La situación del periodismo en Cúcuta es crítica. En agosto del año pasado, la Liga contra el Silencio hizo una publicación sobre esta ciudad, relatando cómo los periodistas de la región prefieren dejar de investigar y publicar sobre corrupción para no poner en riesgo su vida. Además, en el texto se afirma que Cúcuta es el lugar más peligroso para ejercer el periodismo en Colombia. Las bandas criminales perfilan y declaran objetivo militar a los periodistas que denuncian sus actividades ilegales y la justicia no logra ni proteger ni esclarecer los hechos. 

En este contexto de violencia, las mujeres han sido un foco diferenciado de agresión. Los casos de Claudia Julieta Duque y Jineth Bedoya Lima se han convertido en emblemas de la lucha por justicia, memoria y reparación. Ambos casos han tenido un impacto profundo por la responsabilidad directa del Estado, la dimensión de género de las agresiones y el tiempo prolongado que ambas periodistas han tenido que resistir en busca de verdad. Han pasado más de 20 años desde los hechos y sus procesos judiciales aún siguen abiertos o en cumplimiento parcial.

Uno de los casos más documentados de persecución estatal es el de Claudia Julieta Duque, periodista investigadora del asesinato de Jaime Garzón. Desde comienzos de los 2000, ha denunciado el hostigamiento del que fue víctima por parte del extinto Departamento Administrativo de Seguridad (DAS). Duque fue víctima de tortura psicológica, seguimientos ilegales, interceptaciones y amenazas, incluidas contra su hija menor de edad. En agosto de 2023, el Juzgado Décimo Penal Especializado de Bogotá condenó a José Miguel Narváez, exsubdirector del DAS, a 12 años y medio de prisión por su responsabilidad en los hechos. Narváez también fue condenado previamente por su participación en el asesinato de Garzón.

Esta campaña de hostigamiento obligó a Duque a vivir varios exilios y a emprender un camino jurídico largo y doloroso. La sentencia contra Narváez incluyó reparaciones económicas y simbólicas, la publicación de la sentencia en la página web de Presidencia y la compulsa de copias para investigar a otras nueve personas, entre ellas funcionarios de alto nivel. La jueza también recomendó investigar la posible responsabilidad del expresidente Álvaro Uribe Vélez, lo que subraya la gravedad del caso y el uso del aparato estatal para perseguir a periodistas.

El caso de Jineth Bedoya Lima también representa el uso de la violencia contra periodistas como estrategia de guerra. En el año 2000, mientras investigaba redes criminales dentro de la cárcel La Modelo de Bogotá, fue secuestrada, torturada y víctima de violencia sexual. Bedoya ha señalado con insistencia la participación de agentes del Estado en los hechos, tanto por acción como por omisión. En 2021, la Corte Interamericana de Derechos Humanos condenó al Estado colombiano por su responsabilidad y encubrimiento. La sentencia ordenó una serie de medidas de reparación integral, entre ellas actos públicos de perdón, reformas institucionales y garantías de no repetición.

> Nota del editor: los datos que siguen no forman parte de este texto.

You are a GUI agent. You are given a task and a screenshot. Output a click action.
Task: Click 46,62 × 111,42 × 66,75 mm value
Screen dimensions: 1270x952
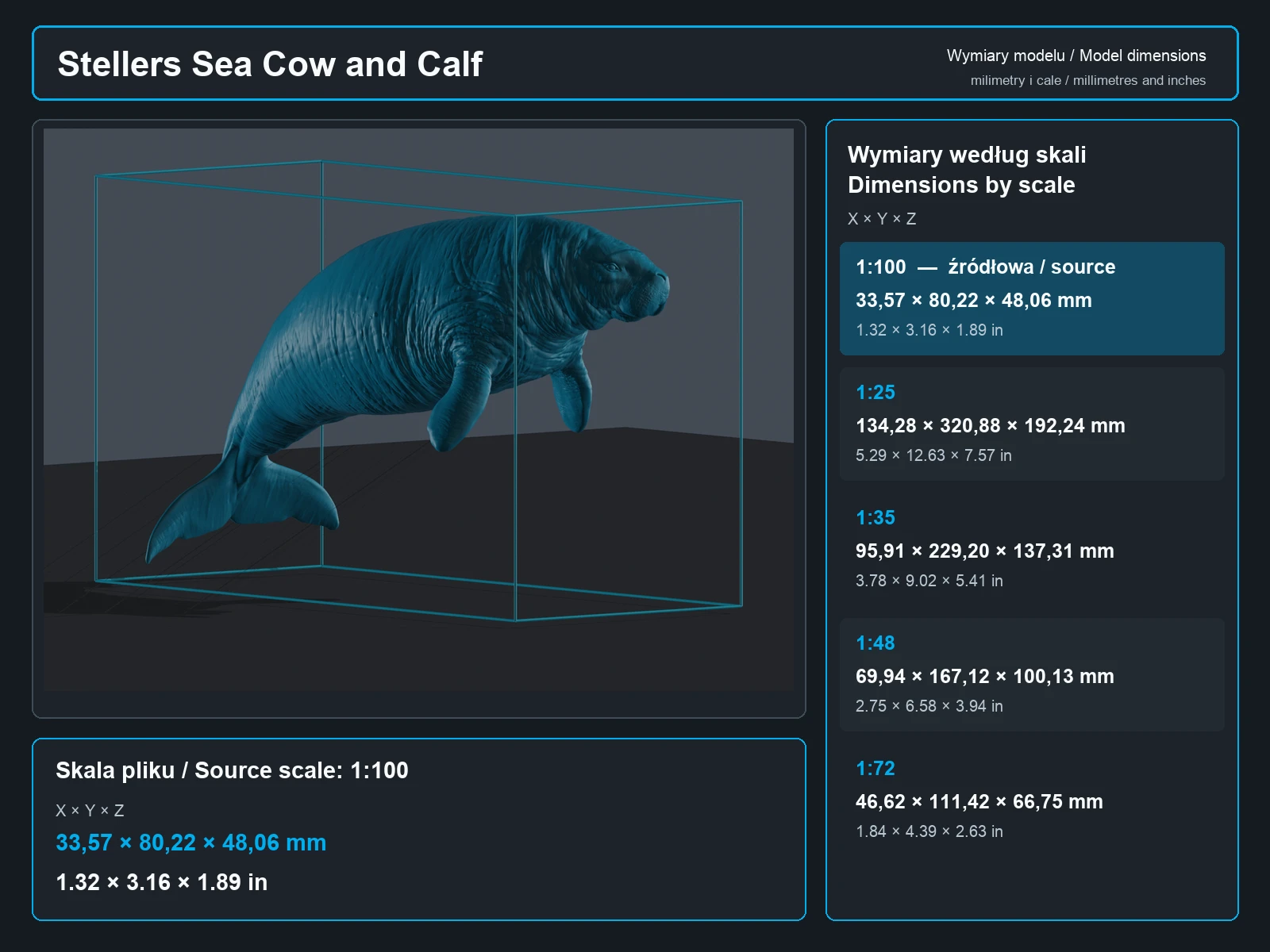pos(979,801)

Sin embargo, aunque el fallo establecía un plazo de un año para la implementación de estas medidas, el cumplimiento está atrasado, y varias de las órdenes de fondo siguen sin ejecutarse. El caso de Bedoya evidencia no solo la violencia específica que enfrentan las mujeres periodistas, sino también la falta de voluntad política del Estado para cumplir plenamente con sus compromisos internacionales.